* WHAT IS EXPECTED *
Please copy out everything from the line containing "Viewport: 551px width, 400px height." down to the end of the entries, including both ends. Leave the pictures out.

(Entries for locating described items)
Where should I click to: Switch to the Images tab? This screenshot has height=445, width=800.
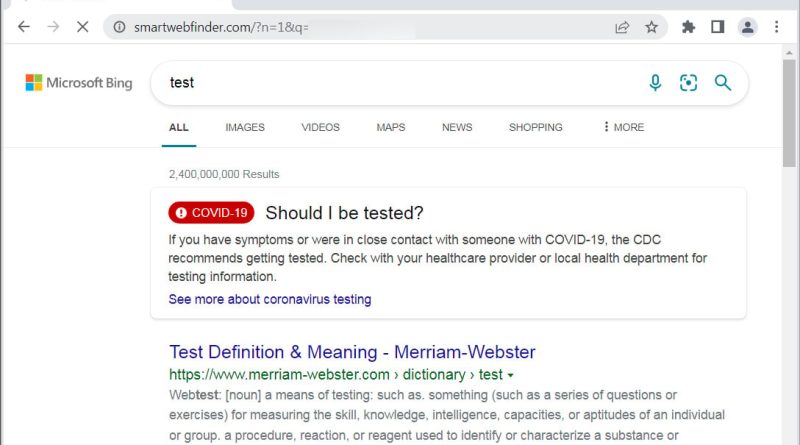coord(245,127)
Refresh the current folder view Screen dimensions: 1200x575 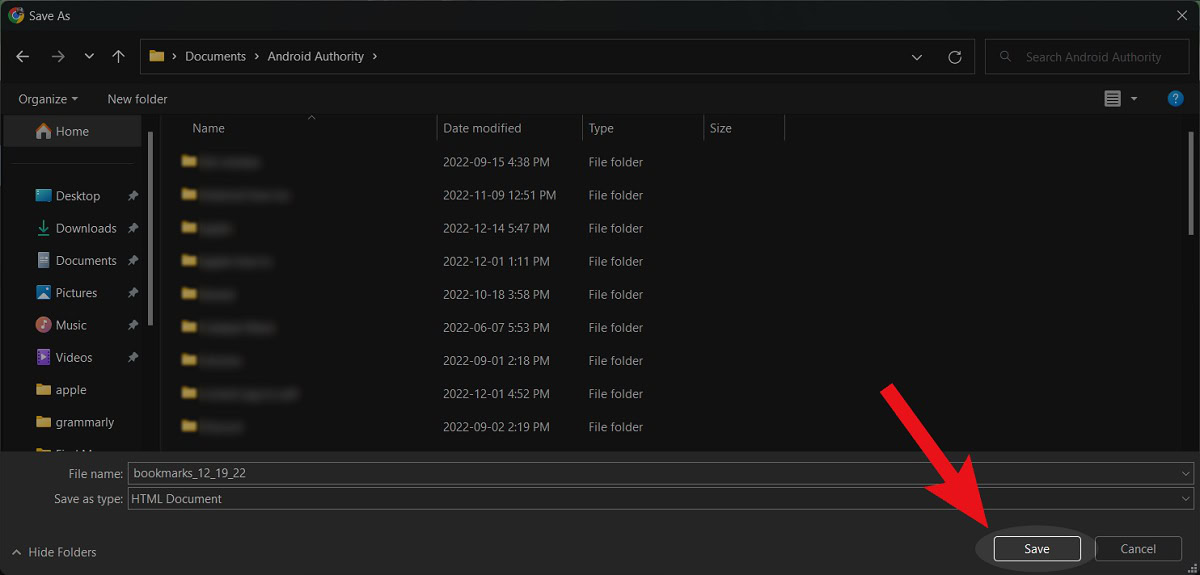coord(955,57)
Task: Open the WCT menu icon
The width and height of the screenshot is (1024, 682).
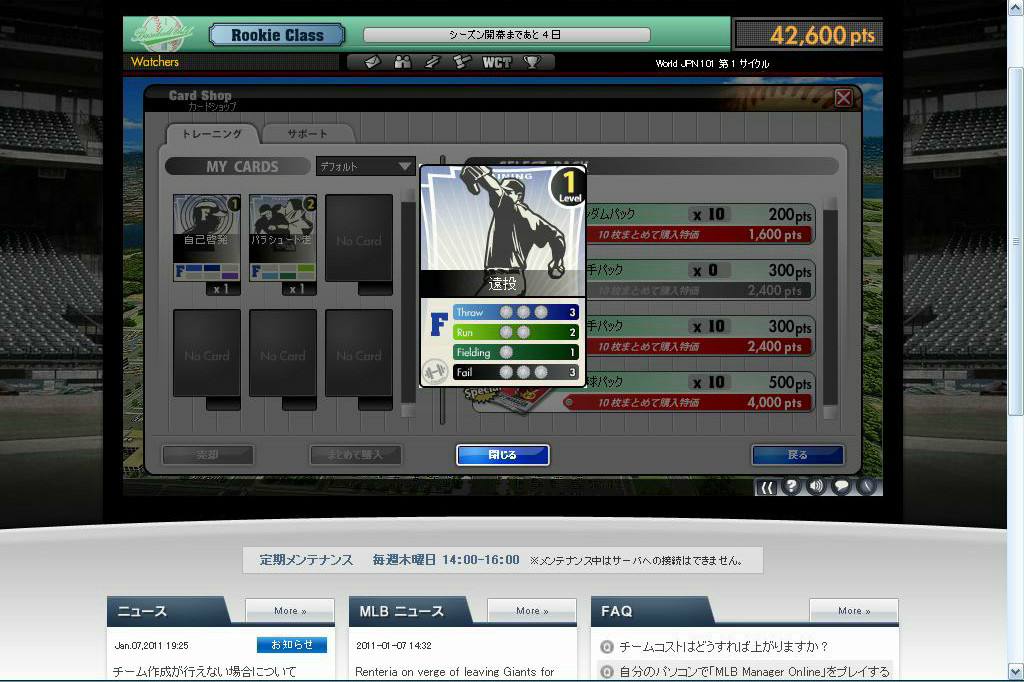Action: click(496, 62)
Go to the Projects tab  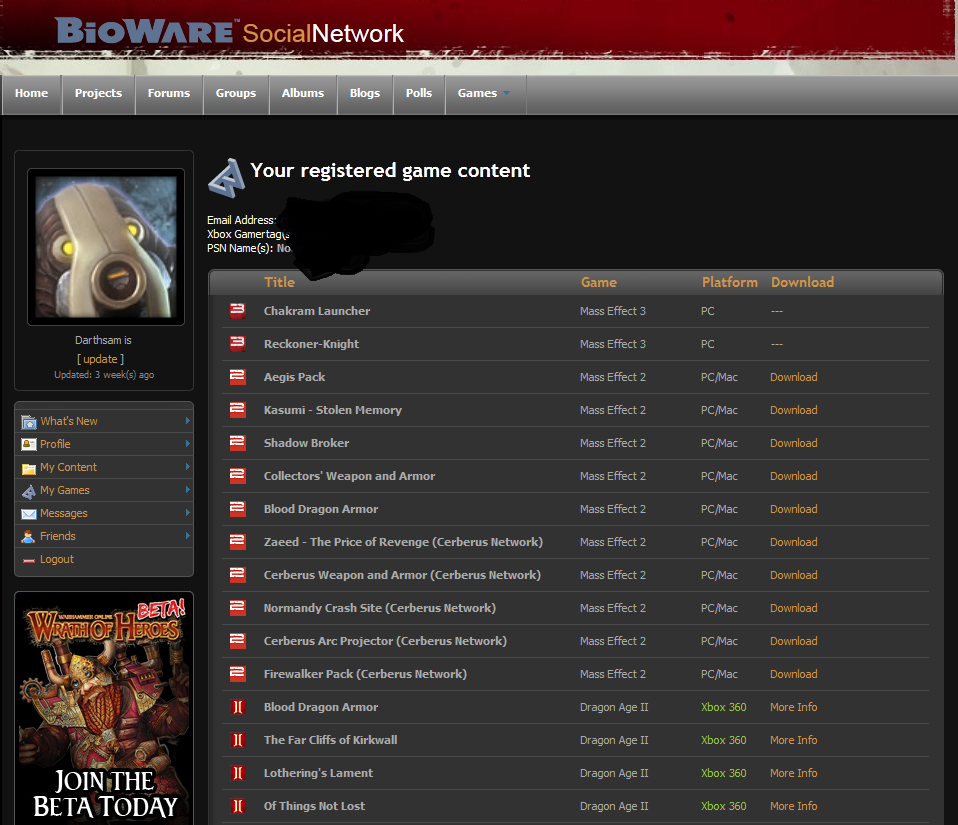98,94
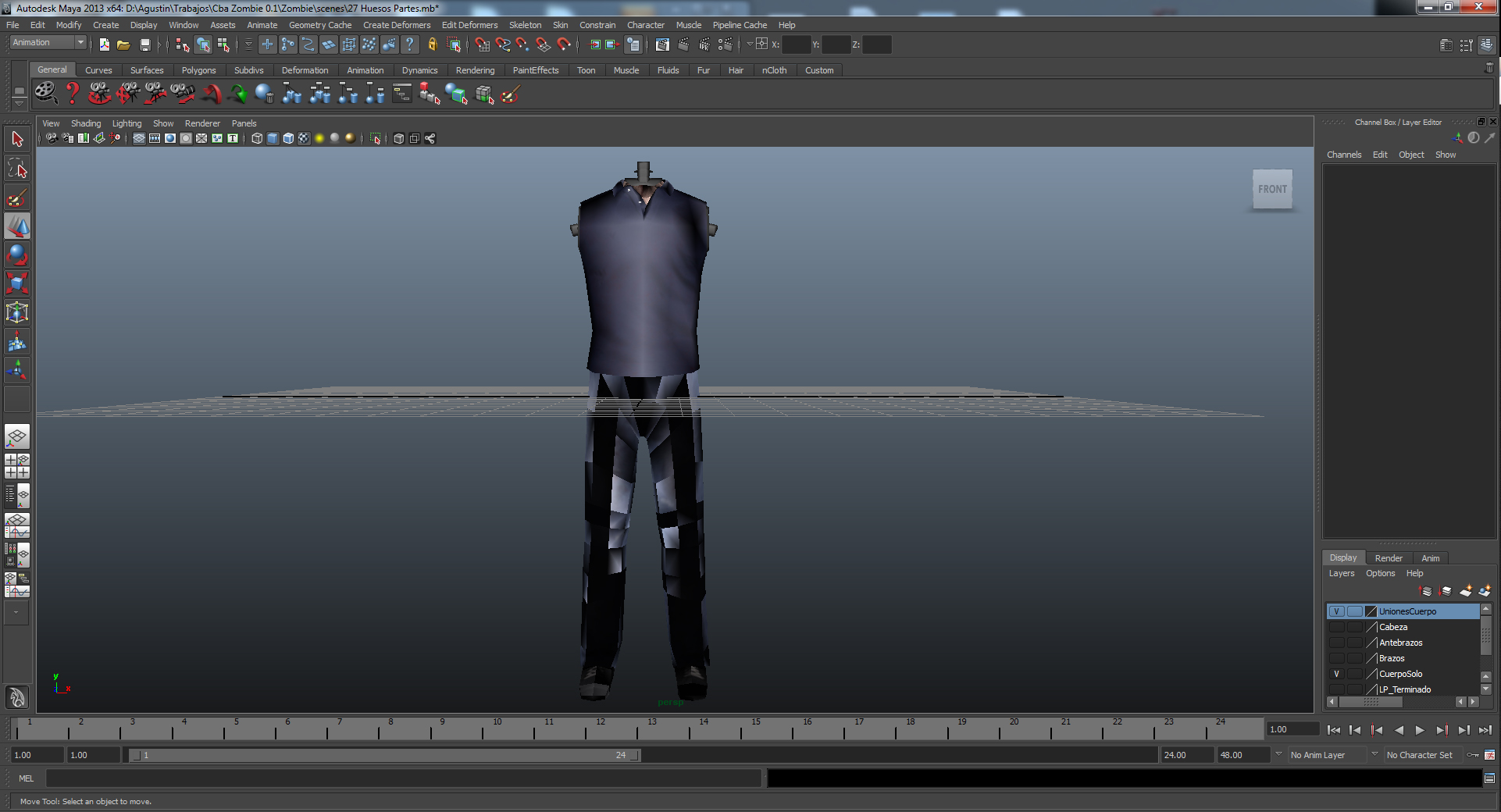1501x812 pixels.
Task: Toggle visibility of the CuerpoSolo layer
Action: 1336,674
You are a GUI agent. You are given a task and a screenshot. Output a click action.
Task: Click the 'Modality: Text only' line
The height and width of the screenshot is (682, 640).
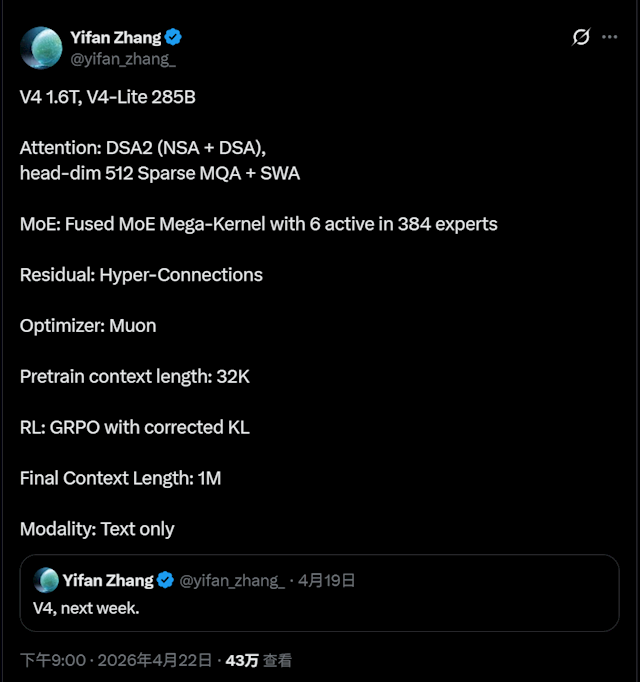pos(97,529)
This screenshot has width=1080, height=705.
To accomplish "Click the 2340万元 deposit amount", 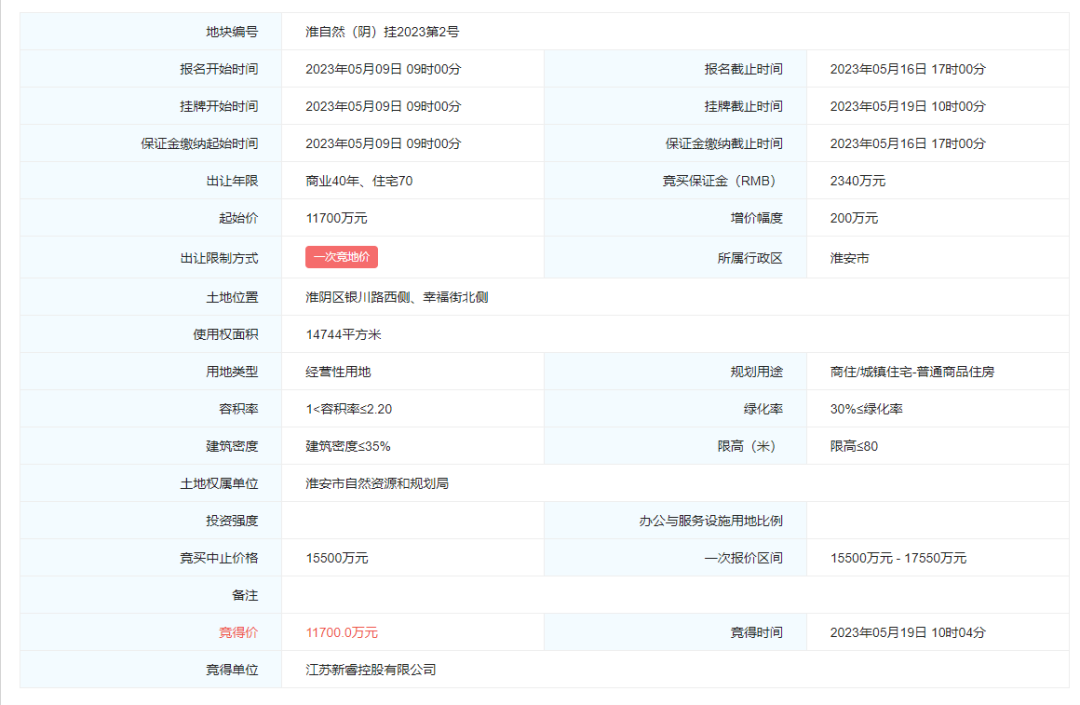I will pos(857,181).
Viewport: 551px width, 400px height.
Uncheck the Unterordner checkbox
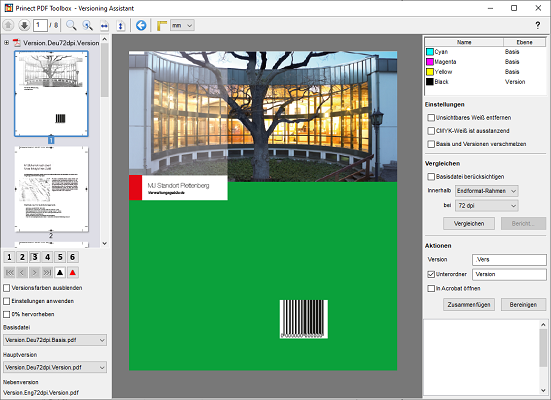(x=431, y=274)
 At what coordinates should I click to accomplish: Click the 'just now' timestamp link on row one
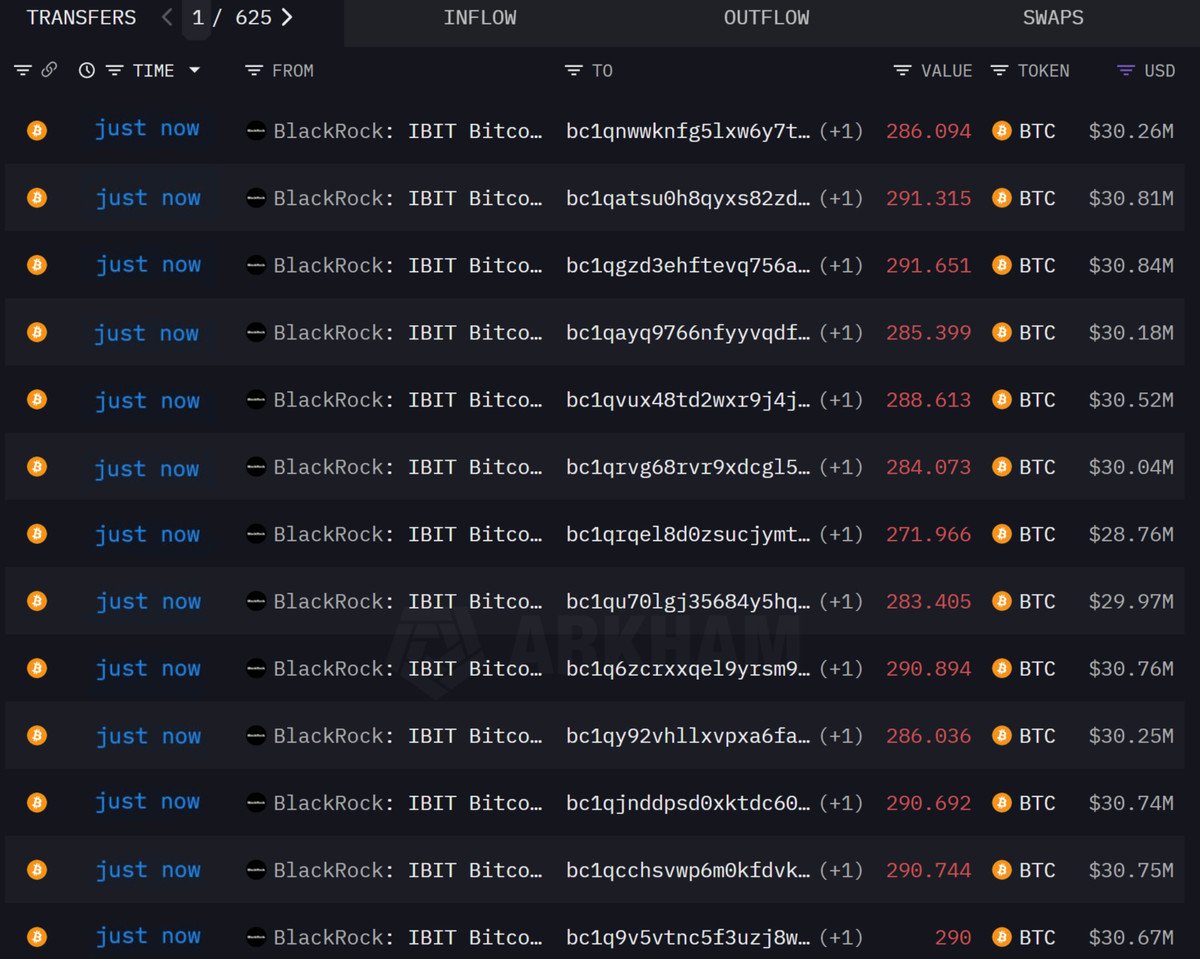(x=148, y=128)
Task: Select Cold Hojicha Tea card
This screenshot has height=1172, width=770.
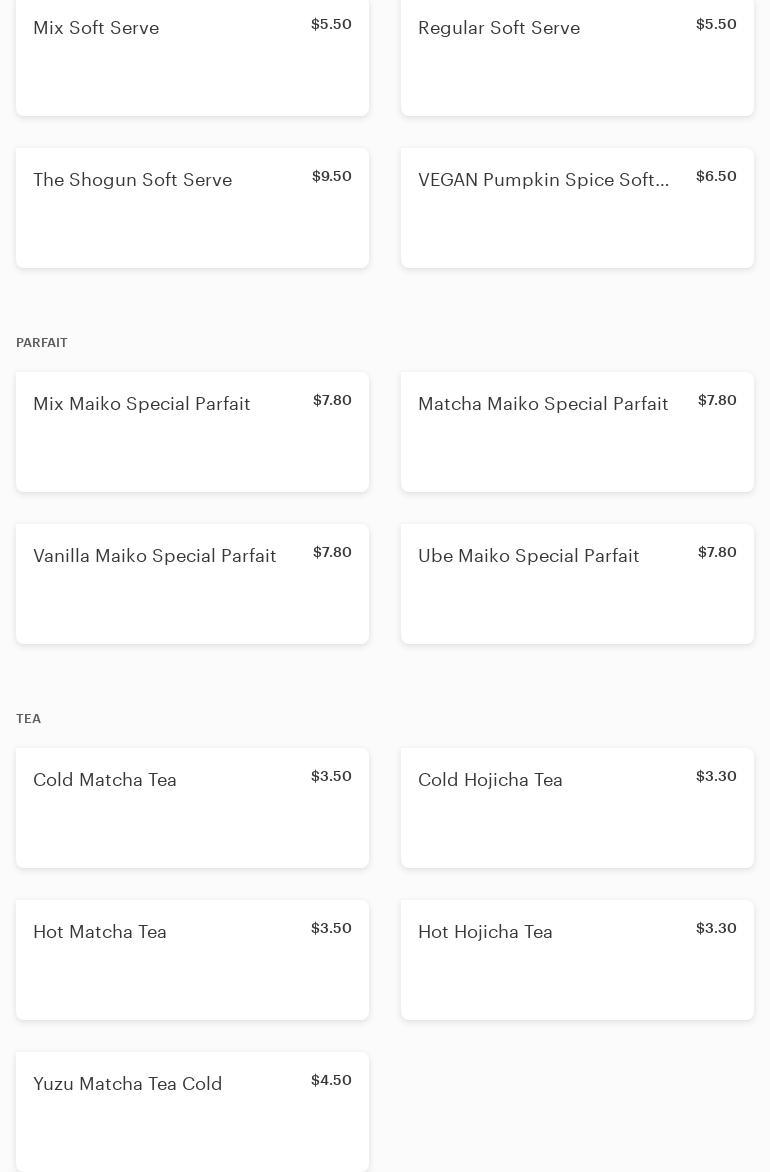Action: 577,808
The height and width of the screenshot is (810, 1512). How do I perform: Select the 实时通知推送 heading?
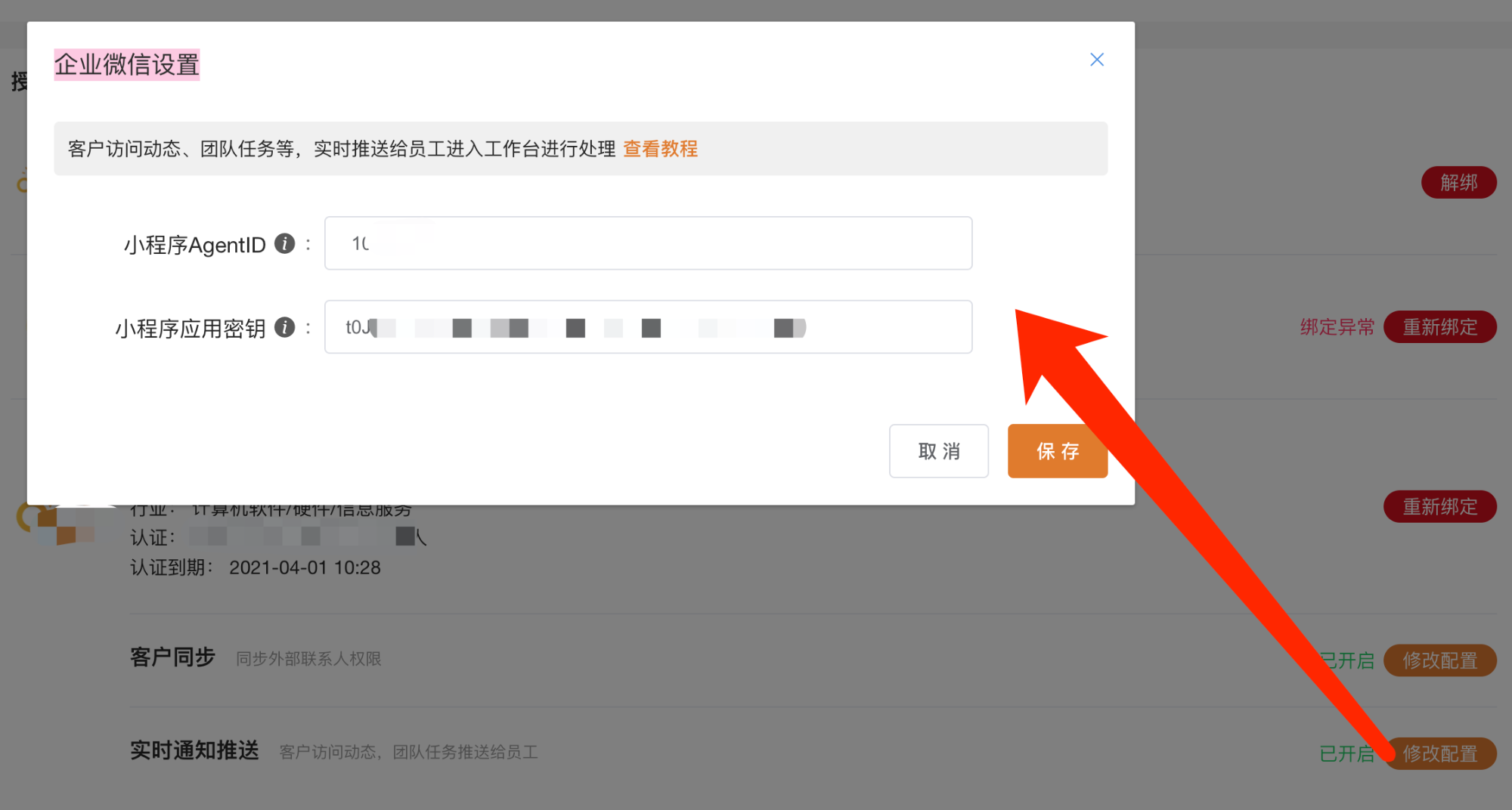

* FINAL ANSWER *
Viewport: 551px width, 400px height.
Uncheck the Unterordner checkbox
(x=431, y=274)
 At what coordinates should I click to accomplish: Click the 'just now' timestamp link on row one
(x=148, y=128)
Task: Select Cold Hojicha Tea card
This screenshot has height=1172, width=770.
Action: 577,808
The height and width of the screenshot is (810, 1512). How do I perform: Select the 实时通知推送 heading?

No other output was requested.